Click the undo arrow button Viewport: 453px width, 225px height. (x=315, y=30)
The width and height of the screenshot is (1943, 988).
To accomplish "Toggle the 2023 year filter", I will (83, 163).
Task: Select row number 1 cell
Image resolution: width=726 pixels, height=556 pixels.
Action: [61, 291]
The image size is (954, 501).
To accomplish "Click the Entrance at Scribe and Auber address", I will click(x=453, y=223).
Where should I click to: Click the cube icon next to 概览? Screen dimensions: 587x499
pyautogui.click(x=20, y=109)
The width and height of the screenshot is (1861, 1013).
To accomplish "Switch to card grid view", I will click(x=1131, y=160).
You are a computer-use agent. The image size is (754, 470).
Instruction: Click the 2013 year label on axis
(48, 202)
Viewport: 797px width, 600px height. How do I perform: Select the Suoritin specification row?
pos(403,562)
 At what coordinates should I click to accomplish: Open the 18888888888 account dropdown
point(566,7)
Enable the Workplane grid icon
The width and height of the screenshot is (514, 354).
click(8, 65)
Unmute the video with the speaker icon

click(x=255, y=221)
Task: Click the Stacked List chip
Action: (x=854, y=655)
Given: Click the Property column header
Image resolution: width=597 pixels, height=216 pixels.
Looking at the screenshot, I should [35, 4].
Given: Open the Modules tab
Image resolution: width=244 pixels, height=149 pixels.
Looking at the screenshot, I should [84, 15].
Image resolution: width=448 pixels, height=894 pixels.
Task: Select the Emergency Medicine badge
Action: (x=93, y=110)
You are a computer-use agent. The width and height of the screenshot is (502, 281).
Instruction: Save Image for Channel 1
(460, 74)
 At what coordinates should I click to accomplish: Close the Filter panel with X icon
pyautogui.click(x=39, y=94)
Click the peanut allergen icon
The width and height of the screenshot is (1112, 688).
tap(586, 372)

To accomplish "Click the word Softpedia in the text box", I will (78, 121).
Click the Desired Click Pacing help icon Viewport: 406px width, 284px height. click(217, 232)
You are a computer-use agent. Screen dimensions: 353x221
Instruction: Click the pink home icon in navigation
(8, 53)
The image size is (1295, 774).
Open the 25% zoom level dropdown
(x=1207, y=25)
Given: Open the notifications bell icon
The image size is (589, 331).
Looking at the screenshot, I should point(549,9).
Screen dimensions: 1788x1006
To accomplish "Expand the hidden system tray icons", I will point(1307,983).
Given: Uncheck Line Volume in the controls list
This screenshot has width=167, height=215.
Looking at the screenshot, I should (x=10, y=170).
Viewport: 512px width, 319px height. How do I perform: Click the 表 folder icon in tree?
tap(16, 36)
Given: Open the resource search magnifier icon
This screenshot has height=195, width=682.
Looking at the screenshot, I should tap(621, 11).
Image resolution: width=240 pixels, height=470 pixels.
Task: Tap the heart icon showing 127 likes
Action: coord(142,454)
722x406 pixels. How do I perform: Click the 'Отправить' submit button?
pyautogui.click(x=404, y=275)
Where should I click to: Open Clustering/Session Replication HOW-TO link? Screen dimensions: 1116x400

______________________________

To be done:
Put every line of the items above into a Markdown table with the columns Row and Line, skipping blank lines.

Answer in full:
| Row | Line |
|---|---|
| 1 | Click the undo arrow button Viewport: 453px width, 225px height. (x=315, y=30) |
| 2 | The width and height of the screenshot is (1943, 988). |
| 3 | To accomplish "Toggle the 2023 year filter", I will (83, 163). |
| 4 | Task: Select row number 1 cell |
| 5 | Image resolution: width=726 pixels, height=556 pixels. |
| 6 | Action: [61, 291] |
| 7 | The image size is (954, 501). |
| 8 | To accomplish "Click the Entrance at Scribe and Auber address", I will click(x=453, y=223). |
| 9 | Where should I click to: Click the cube icon next to 概览? Screen dimensions: 587x499 |
| 10 | pyautogui.click(x=20, y=109) |
| 11 | The width and height of the screenshot is (1861, 1013). |
| 12 | To accomplish "Switch to card grid view", I will click(x=1131, y=160). |
| 13 | You are a computer-use agent. The image size is (754, 470). |
| 14 | Instruction: Click the 2013 year label on axis |
| 15 | (48, 202) |
| 16 | Viewport: 797px width, 600px height. How do I perform: Select the Suoritin specification row? |
| 17 | pos(403,562) |
| 18 |  At what coordinates should I click to accomplish: Open the 18888888888 account dropdown |
| 19 | point(566,7) |
| 20 | Enable the Workplane grid icon |
| 21 | The width and height of the screenshot is (514, 354). |
| 22 | click(8, 65) |
| 23 | Unmute the video with the speaker icon |
| 24 | click(x=255, y=221) |
| 25 | Task: Click the Stacked List chip |
| 26 | Action: (x=854, y=655) |
| 27 | Given: Click the Property column header |
| 28 | Image resolution: width=597 pixels, height=216 pixels. |
| 29 | Looking at the screenshot, I should [35, 4]. |
| 30 | Given: Open the Modules tab |
| 31 | Image resolution: width=244 pixels, height=149 pixels. |
| 32 | Looking at the screenshot, I should [84, 15]. |
| 33 | Image resolution: width=448 pixels, height=894 pixels. |
| 34 | Task: Select the Emergency Medicine badge |
| 35 | Action: (x=93, y=110) |
| 36 | You are a computer-use agent. The width and height of the screenshot is (502, 281). |
| 37 | Instruction: Save Image for Channel 1 |
| 38 | (460, 74) |
| 39 |  At what coordinates should I click to accomplish: Close the Filter panel with X icon |
| 40 | pyautogui.click(x=39, y=94) |
| 41 | Click the peanut allergen icon |
| 42 | The width and height of the screenshot is (1112, 688). |
| 43 | tap(586, 372) |
| 44 | To accomplish "Click the word Softpedia in the text box", I will (78, 121). |
| 45 | Click the Desired Click Pacing help icon Viewport: 406px width, 284px height. click(217, 232) |
| 46 | You are a computer-use agent. Screen dimensions: 353x221 |
| 47 | Instruction: Click the pink home icon in navigation |
| 48 | (8, 53) |
| 49 | The image size is (1295, 774). |
| 50 | Open the 25% zoom level dropdown |
| 51 | (x=1207, y=25) |
| 52 | Given: Open the notifications bell icon |
| 53 | The image size is (589, 331). |
| 54 | Looking at the screenshot, I should point(549,9). |
| 55 | Screen dimensions: 1788x1006 |
| 56 | To accomplish "Expand the hidden system tray icons", I will point(1307,983). |
| 57 | Given: Uncheck Line Volume in the controls list |
| 58 | This screenshot has width=167, height=215. |
| 59 | Looking at the screenshot, I should (x=10, y=170). |
| 60 | Viewport: 512px width, 319px height. How do I perform: Click the 表 folder icon in tree? |
| 61 | tap(16, 36) |
| 62 | Given: Open the resource search magnifier icon |
| 63 | This screenshot has height=195, width=682. |
| 64 | Looking at the screenshot, I should tap(621, 11). |
| 65 | Image resolution: width=240 pixels, height=470 pixels. |
| 66 | Task: Tap the heart icon showing 127 likes |
| 67 | Action: coord(142,454) |
| 68 | 722x406 pixels. How do I perform: Click the 'Отправить' submit button? |
| 69 | pyautogui.click(x=404, y=275) |
| 70 | Where should I click to: Open Clustering/Session Replication HOW-TO link? Screen dimensions: 1116x400 |